Impossible de situer clairement l’époque où se déroule l’histoire. Le mode de vie des habitants, les haillons dont ils sont vêtus, et même leur physique rugueux marqué par des générations de dur labeur laissent l’impression d’un passé lointain. Mais soudain, l’arrivée d’un walkman, d’une mobylette ou d’une teinture blonde peroxydée viennent nous raconter tout autre chose. Il s’agit en fait de la fin des années 1980, juste avant l’abolition des accords de métayages.

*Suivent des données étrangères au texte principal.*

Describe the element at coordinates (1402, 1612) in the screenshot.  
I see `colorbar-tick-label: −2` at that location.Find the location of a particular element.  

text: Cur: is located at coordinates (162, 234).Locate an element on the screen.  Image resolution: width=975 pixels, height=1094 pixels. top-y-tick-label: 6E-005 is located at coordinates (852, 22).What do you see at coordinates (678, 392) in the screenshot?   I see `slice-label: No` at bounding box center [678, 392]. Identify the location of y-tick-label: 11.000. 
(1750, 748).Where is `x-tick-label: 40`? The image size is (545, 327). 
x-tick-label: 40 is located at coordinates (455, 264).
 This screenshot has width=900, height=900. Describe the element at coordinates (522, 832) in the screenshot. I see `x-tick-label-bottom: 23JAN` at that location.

Sans révéler le clou de l’histoire, nous pouvons dévoiler que Lazzaro, le héros de ce conte moderne, avec sa beauté diaphane, ses boucles brunes encadrant son visage telle une auréole de sagesse et sa béatitude immuable, sera amené à traverser les époques, quitter la simplicité d’une vie à la campagne pour découvrir la complexité de la ville, sa cruauté aussi, où les siens vivent désormais comme des miséreux.

Bien qu’elle ait reçu la Palme du scénario, Alice Rohrwacher n’en fait pas moins naître de la beauté dans chaque plan. De la campagne comme havre de paix à la ville qui détruit les âmes, elle nous livre un film d’une finesse presque mystique.